Goals in writing are dreams with deadlines. ~ Brian Tracy 

Death Scenes and Life with a Personal Tribute by J Vincent

Death scenes are not what I think of as common fare in writing.  But since my books are centered during the Napoleonic wars and cavalry officers, spies and villians I write a fair share of them.  Some are violent, sudden, a shock.  But the one I have thought of a lot late was expected after a lengthy illness with the entire family gathered by the gentleman’s side.  Everyone had a chance to make their farewells.  It was sad.  I cried as I wrote it and even when I edited some time later.  In writing that scene I drew on my experiences of confusion, sadness, grief, and anger as I watched family members and friends go through terminal illnesses.  But I have never been at a bedside at the moment someone died.  Would it make a difference at how and what I write in such scenes?  What influences do you use if you write such scenes?
You may wonder why I would chose such a topic when we write so much more about life but death, an antonym of life, is also part of living.  What follows is a personal rumination on my mother's life..

 Life--existence, being, time, living, days, years.

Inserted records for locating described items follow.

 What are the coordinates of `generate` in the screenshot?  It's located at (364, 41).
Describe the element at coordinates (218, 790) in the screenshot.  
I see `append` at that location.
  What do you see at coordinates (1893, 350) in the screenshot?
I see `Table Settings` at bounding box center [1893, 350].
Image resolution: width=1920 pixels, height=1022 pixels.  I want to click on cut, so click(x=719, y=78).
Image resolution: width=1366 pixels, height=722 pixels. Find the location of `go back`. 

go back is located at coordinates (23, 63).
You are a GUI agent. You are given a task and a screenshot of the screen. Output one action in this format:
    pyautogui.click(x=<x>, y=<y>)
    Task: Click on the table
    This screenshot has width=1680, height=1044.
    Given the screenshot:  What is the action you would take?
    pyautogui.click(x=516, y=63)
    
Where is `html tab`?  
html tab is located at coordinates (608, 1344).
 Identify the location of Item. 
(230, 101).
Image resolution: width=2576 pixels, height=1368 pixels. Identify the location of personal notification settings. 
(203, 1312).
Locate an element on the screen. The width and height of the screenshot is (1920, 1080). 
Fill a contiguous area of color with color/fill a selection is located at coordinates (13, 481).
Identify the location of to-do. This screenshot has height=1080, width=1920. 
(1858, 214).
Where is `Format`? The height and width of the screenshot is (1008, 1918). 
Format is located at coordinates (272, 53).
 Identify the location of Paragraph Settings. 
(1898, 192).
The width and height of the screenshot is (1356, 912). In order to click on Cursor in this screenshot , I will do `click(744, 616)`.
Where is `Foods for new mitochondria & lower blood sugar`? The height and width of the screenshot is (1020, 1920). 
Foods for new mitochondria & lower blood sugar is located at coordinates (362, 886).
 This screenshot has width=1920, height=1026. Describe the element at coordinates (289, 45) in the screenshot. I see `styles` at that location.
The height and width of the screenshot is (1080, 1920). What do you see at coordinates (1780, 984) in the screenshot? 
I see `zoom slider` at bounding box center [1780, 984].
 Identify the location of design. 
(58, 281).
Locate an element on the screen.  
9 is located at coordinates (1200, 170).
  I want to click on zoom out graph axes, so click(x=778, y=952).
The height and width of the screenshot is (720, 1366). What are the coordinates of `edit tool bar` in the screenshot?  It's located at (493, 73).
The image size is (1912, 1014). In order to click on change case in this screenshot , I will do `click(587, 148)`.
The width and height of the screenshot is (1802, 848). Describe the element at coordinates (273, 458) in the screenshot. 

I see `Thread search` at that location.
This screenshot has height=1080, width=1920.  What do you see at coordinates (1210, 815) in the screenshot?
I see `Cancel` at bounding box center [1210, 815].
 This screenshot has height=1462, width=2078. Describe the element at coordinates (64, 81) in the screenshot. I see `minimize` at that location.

In the early hours of September 24th I received a call from the long-term care unit that my mother was unresponsive and had entered the final stage of her journey here on earth.  I went in and sat by my mother’s bedside as she lay slowly slipping away.  It was the first time I had seen her serene and peaceful in some time and I considered that a great blessing.  I held her hand and prayed and said my farewell aloud, just the two of us in the hushed hours of the early morning.  I am very grateful for the quirk of fate that gave me those hours alone with Mom.  When I said my final goodbye and left after my brother arrived it was with a sense of profound peace.  When she passed away an hour later while I was taking my morning medical treatments I rejoiced with her that she was now free of suffering and in a far better place.

For the past eleven months Mom had gone through a series of falls and infections that took more and more of her ability to communicate from us.  By August she could hardly see, barely hear, and we couldn’t understand most of what she said.  Pain kept her restless but she was unfailingly gentle and undemanding.  As these last months crept by, I saw Mom stripped one by one of everything on a physical as well as medical plane.  I realized she was giving us a profound lesson in living and how to face death.  She lost her independence, her home, and all of the things she had made or acquired.  Never once did Mom complain.  It has made me think about possessions in a far different light.  I saw that we truly go out of this world with what we came into it.  Some may judge us for what we accumulate or what we lose.  But what we do and have done seems a far better scale on which to be weighed.

Mom tipped those scales wonderfully in her favor.  She was an ordinary farm girl, an ordinary farm wife but those she touched are numberless.  There were over 350 people at her funeral.  The mortuary personnel said they had never seen so many for someone over 90.  But for many many years Mom had given a baby blanket she made to any baby born in a twenty mile radius and took food to almost every home that suffered a death.  She sang in the choir until well into her eighties, she could out embroider anyone and most of us in the family have quilts she either embroidered or hand appliqu├ęd.  She made strip comforters by the dozens and gave them to friends and strangers.  She gardened, canned food, sewed, worked ground, milked cows--there is little I can think of that she couldn’t or hadn’t done at some time in her long life.

So Mom existed, she was a being known by many who lived her days and years as well as she could until she faced death with grace.  I pray I do as well.